Cygnus Solutions
- Industry: Computer software
- Founded: 1989; 37 years ago
- Founder: David Henkel-Wallace
- Defunct: 2000; 26 years ago
- Fate: Merged with Red Hat
- Successor: Red Hat
- Key people: John Gilmore, Michael Tiemann, and David Henkel-Wallace
- Products: Compilers, debuggers, development tools, eCos, Cygwin

= Cygnus Solutions =

American software company

Cygnus Solutions, originally Cygnus Support, was founded in 1989 by John Gilmore, Michael Tiemann and David Henkel-Wallace to provide commercial support for free software. Its tagline was: Making free software affordable.
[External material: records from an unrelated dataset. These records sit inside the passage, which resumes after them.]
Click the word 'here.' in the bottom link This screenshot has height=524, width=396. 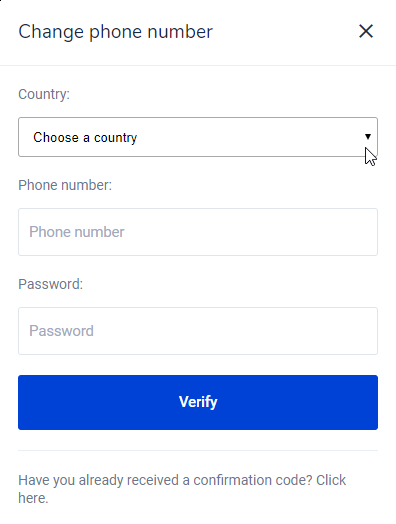[x=33, y=498]
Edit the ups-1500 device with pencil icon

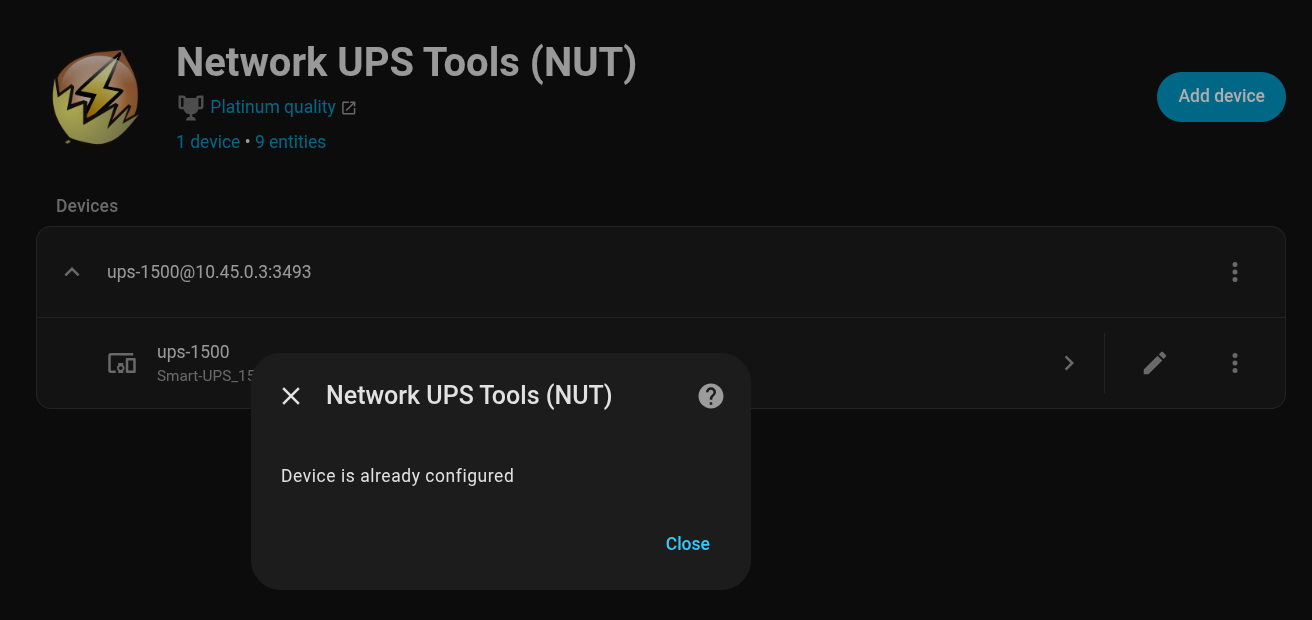coord(1155,363)
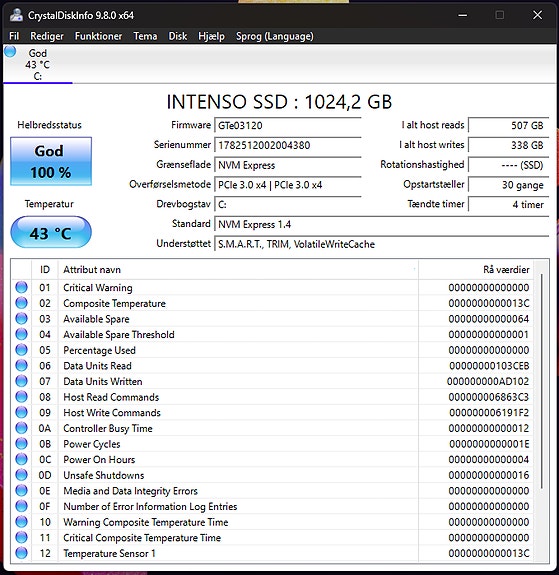Click the 43 °C temperature button
Viewport: 559px width, 575px height.
point(51,232)
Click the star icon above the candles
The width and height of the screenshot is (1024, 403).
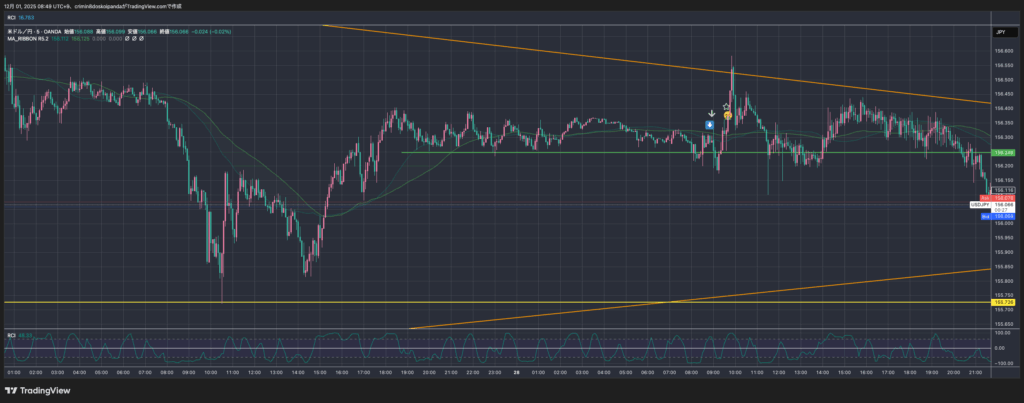pyautogui.click(x=726, y=106)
For years, employees of Cygnus Solutions were the maintainers of several key GNU software products, including the GNU Debugger and GNU Binutils (which included the GNU Assembler and Linker). It was also a major contributor to the GCC project and drove the change in the project's management from having a single gatekeeper to having an independent committee. Cygnus developed BFD, and used it to help port GNU to many architectures, in a number of cases working under non-disclosure to produce tools used for initial bringup of software for a new chip design.

Cygnus was also the original developer of Cygwin, a POSIX layer and the GNU toolkit port to the Microsoft Windows operating system family, and of eCos, an embedded real-time operating system.
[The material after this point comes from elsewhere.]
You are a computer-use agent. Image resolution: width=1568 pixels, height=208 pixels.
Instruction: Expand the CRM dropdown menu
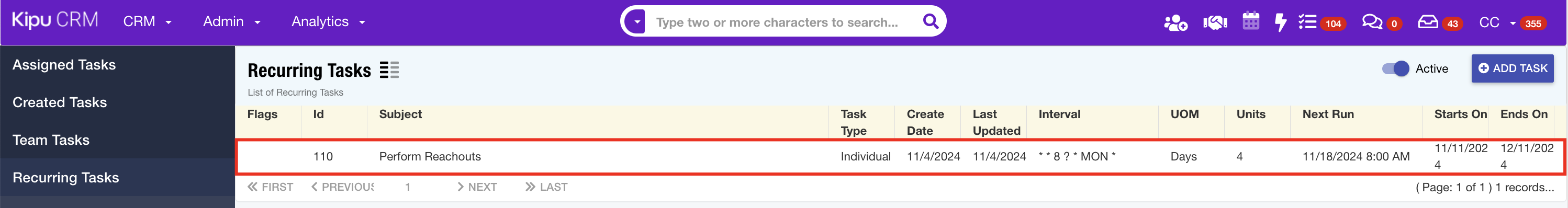pyautogui.click(x=147, y=22)

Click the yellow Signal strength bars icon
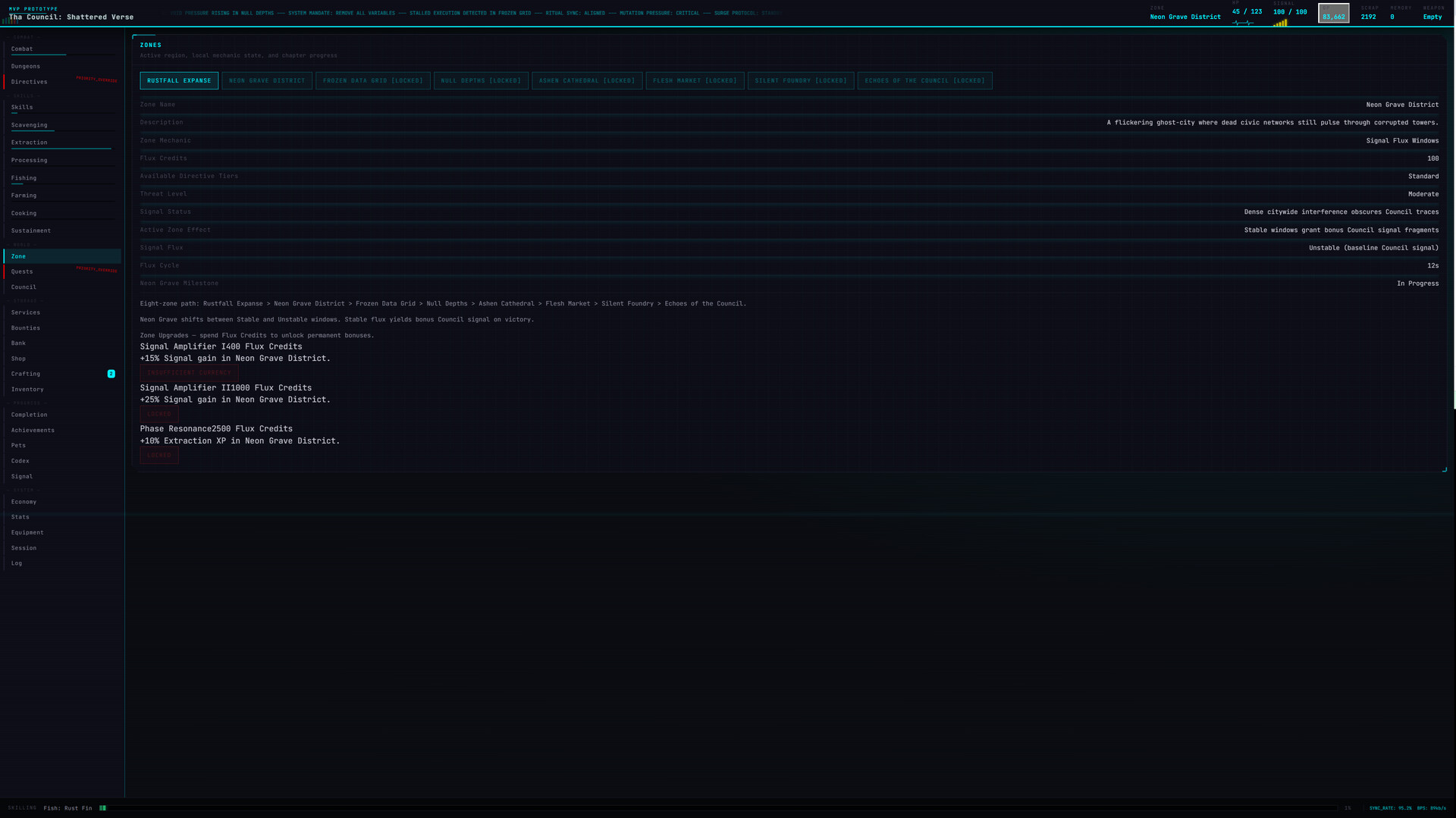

In the 2001 documentary film Revolution OS, Tiemann indicates that the name "Cygnus" was chosen from among several names that incorporated the acronym "GNU" such as "magnum", "wingnut", and "lugnut". According to Stan Kelly-Bootle, it was recursively defined as Cygnus, your GNU Support.

On November 15, 1999, Cygnus Solutions announced its merger with Red Hat, and it ceased to exist as a separate company in early 2000. As of 2007, a number of Cygnus employees continue to work for Red Hat, including Tiemann, who serves as Red Hat's Vice President of Open Source Affairs, and formerly served as CTO.